New Study Shows It's Surprisingly Easy to Make People Have Auditory Hallucinations
If you’ve ever heard something that wasn't there—an auditory hallucination—you know that the sound seems very, very real. A new study suggests that it's easy to induce auditory hallucinations in people, but it's even easier in people who already claim to hear things that aren't there. The research was published in the journal Science.
Co-author Al Powers is a psychiatric researcher at Yale. Speaking in a study, he said hallucinations “…may arise from an imbalance between our expectations about the environment and the information we get from our senses.”
In other words, he says, "You may perceive what you expect, not what your senses are telling you."
Powers and his colleagues recruited 59 people to help them test that hypothesis.
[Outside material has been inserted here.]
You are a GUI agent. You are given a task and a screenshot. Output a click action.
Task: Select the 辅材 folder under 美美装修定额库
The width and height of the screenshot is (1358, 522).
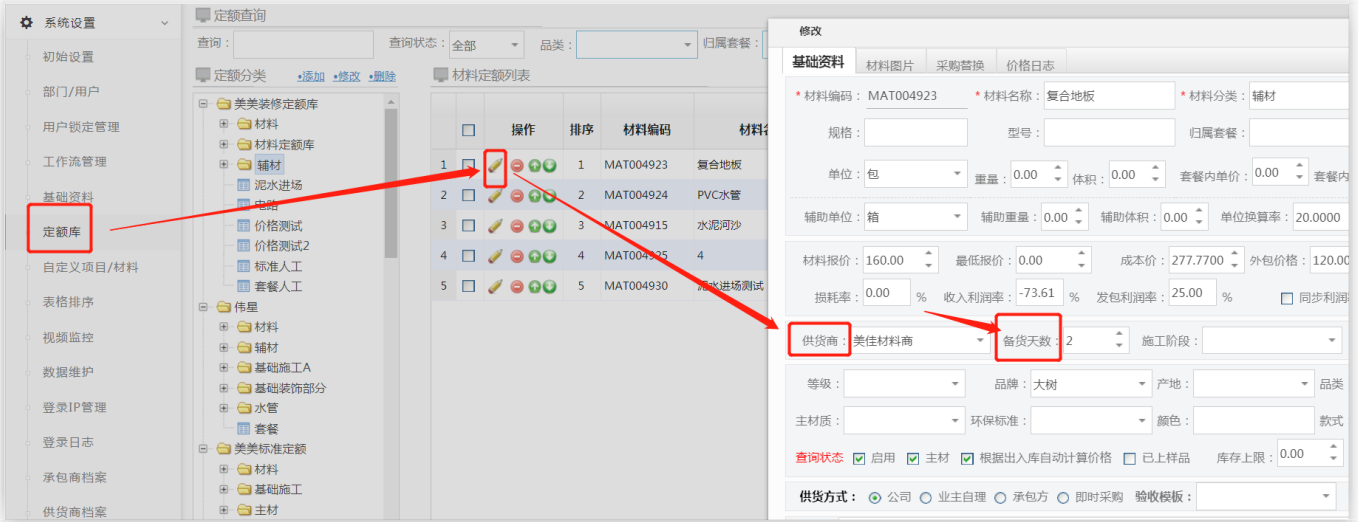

There were four groups of participants: people who heard voices and had been diagnosed with psychosis; people who had been diagnosed with psychosis but didn’t hear voices; people who heard voices but had not been diagnosed with any mental illness (we'll come back to that in a moment); and people who just plain didn't hear voices.
The third group was an unusual one: 15 self-professed psychics. These participants said that they heard voices every day, but unlike people in the first group—those diagnosed with psychosis who heard voices—they weren't bothered by the voices they claimed to hear. In fact, they took them to be communications from supernatural forces or entities.
All the participants then underwent brain scans. While they were in the scanner, the researchers used a combination of sounds and images to trick their brains into producing auditory hallucinations. First, participants were shown a checkerboard and played a sound. Then they were told to listen for the sound. Sometimes it played when the checkerboard appeared. Sometimes it didn't play at all, but the checkerboard showed, which led their brains to expect the sound would be played.
Members of all four groups experienced the hallucinations, hearing noises even in the silence. Their brain scans showed that they really were "hearing" the nonexistent sounds.
Unsurprisingly, the two groups of hallucination-prone people were more susceptible to hearing things. But when they were told that there had in fact been no sound, people with psychosis were less likely to believe it.
The authors say this difference could potentially help doctors spot, diagnose, and treat psychosis in their patients before it becomes severe.